**WHAT YOU NEED TO DO**
In the entries that follow, find every line containing "This" and copy it.

┌──

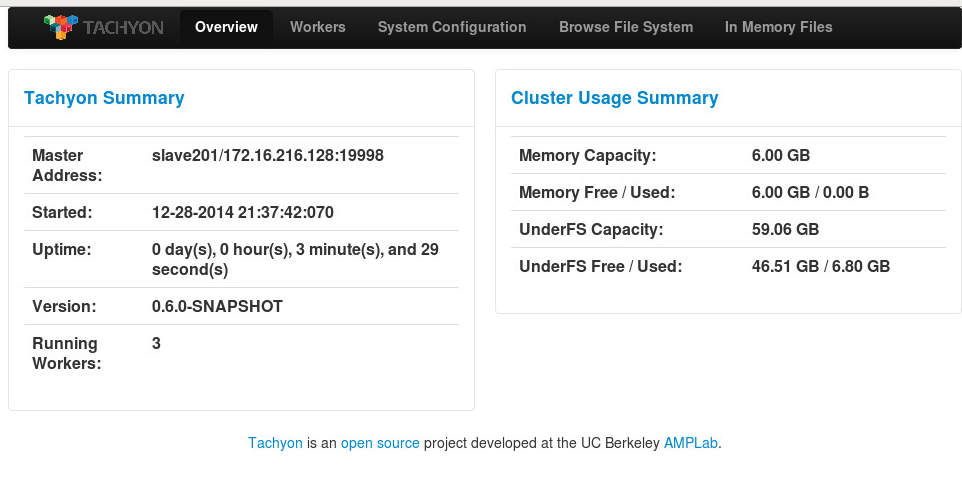Image resolution: width=962 pixels, height=486 pixels.
Task: Click the 0.6.0-SNAPSHOT version value
Action: 217,306
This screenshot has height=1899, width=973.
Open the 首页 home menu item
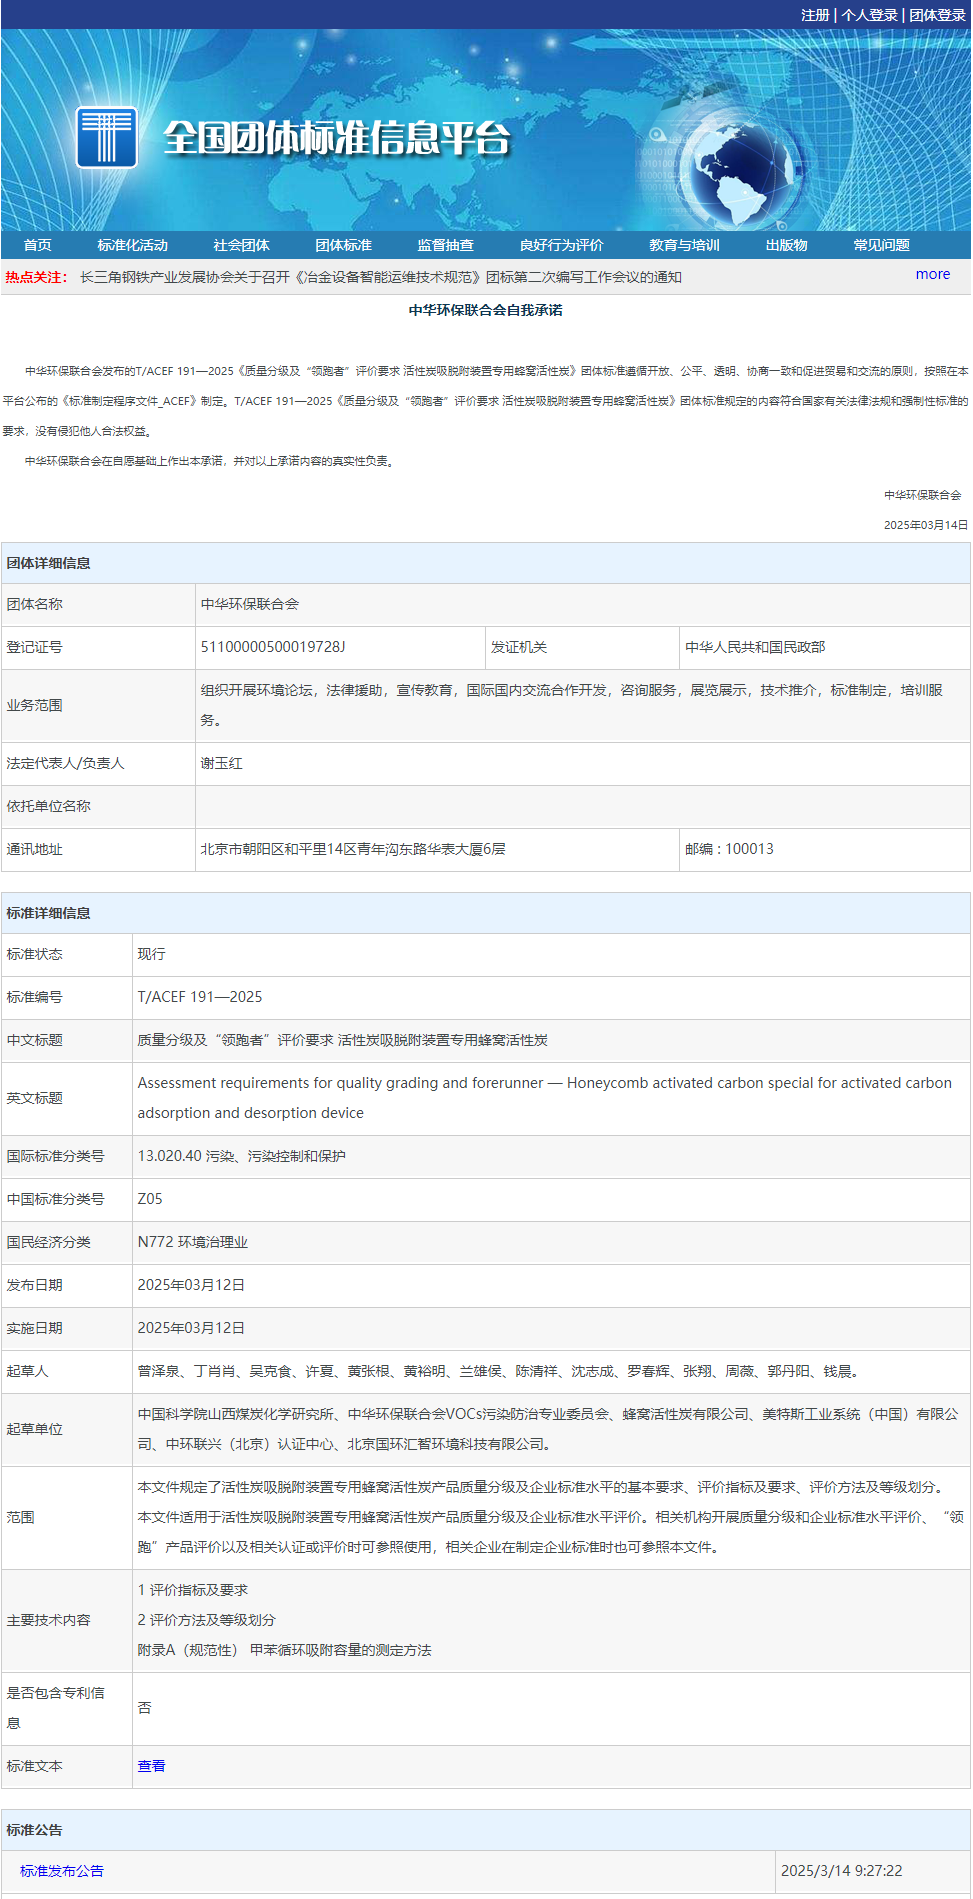pyautogui.click(x=38, y=245)
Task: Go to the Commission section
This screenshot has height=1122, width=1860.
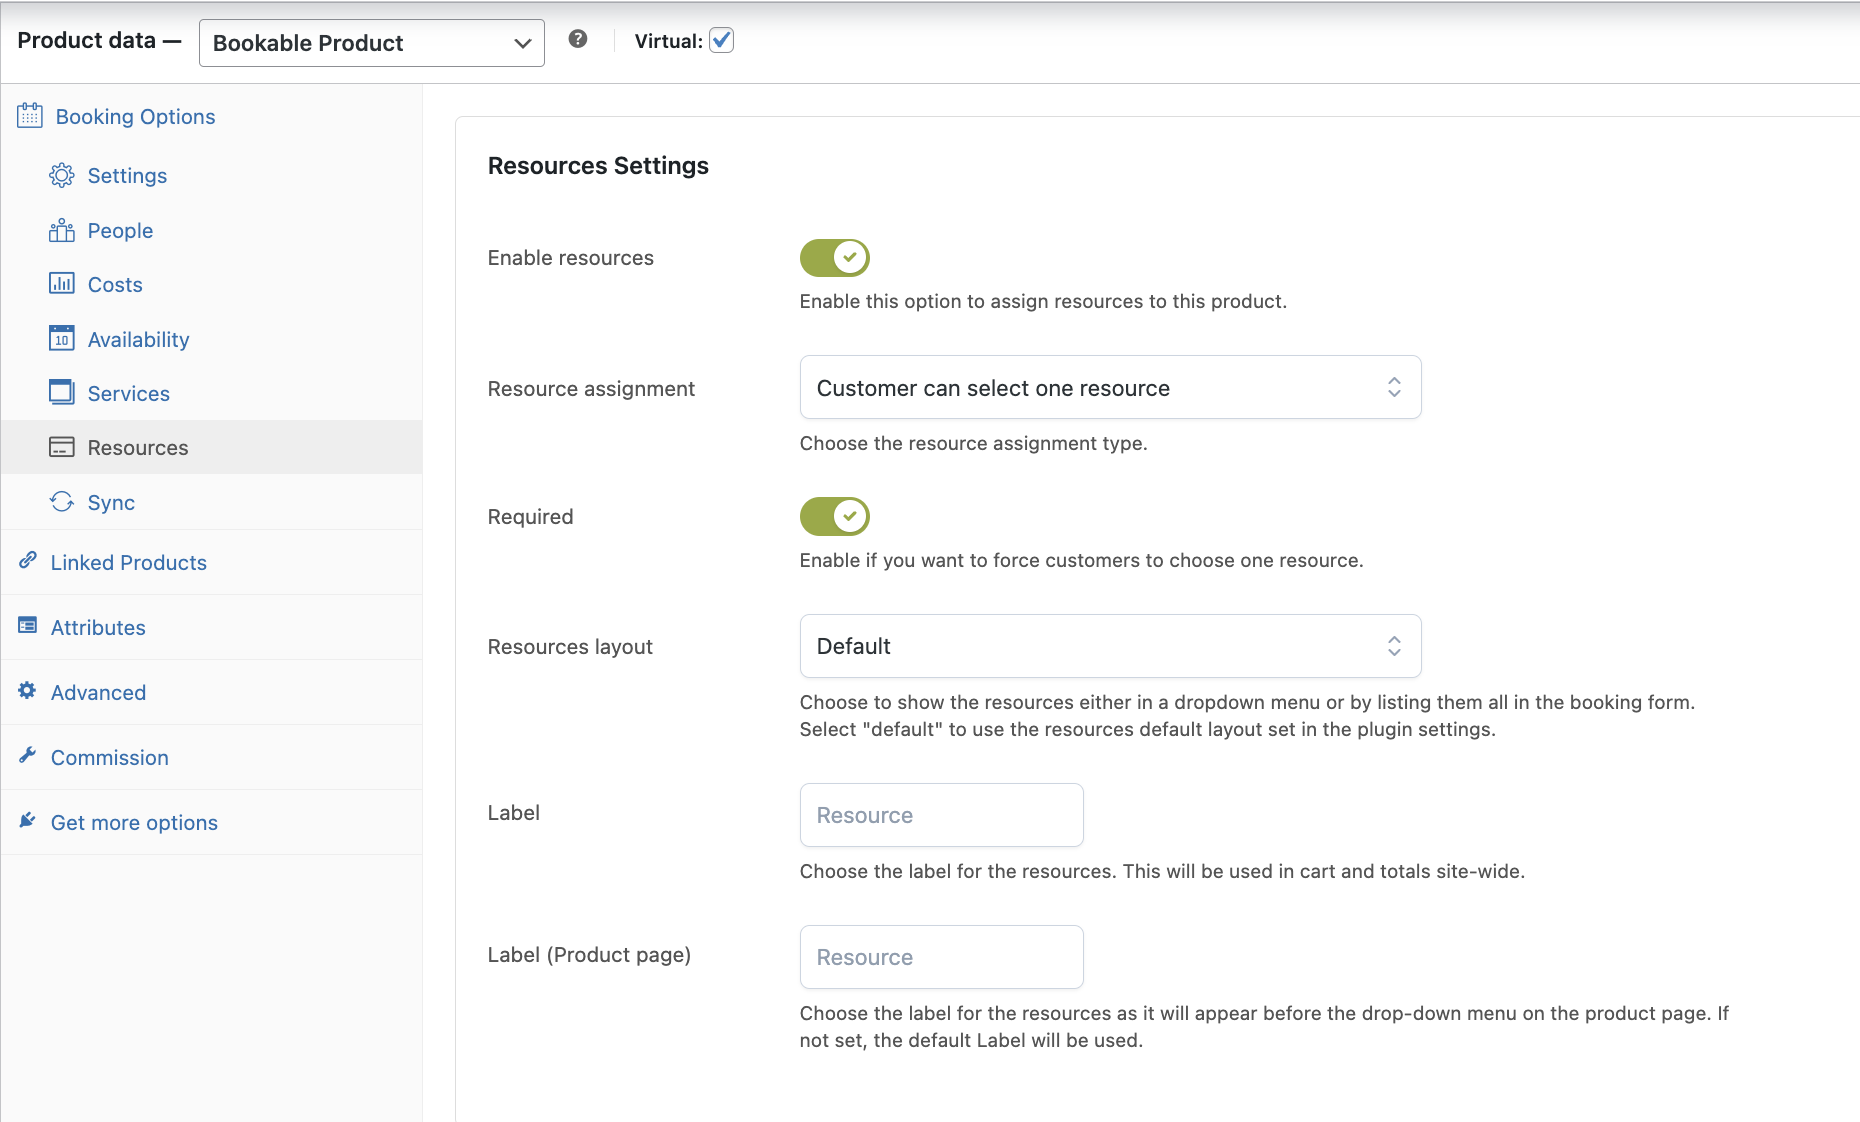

└──

**TASK ANSWER**
This screenshot has height=1899, width=973.
This screenshot has height=1122, width=1860.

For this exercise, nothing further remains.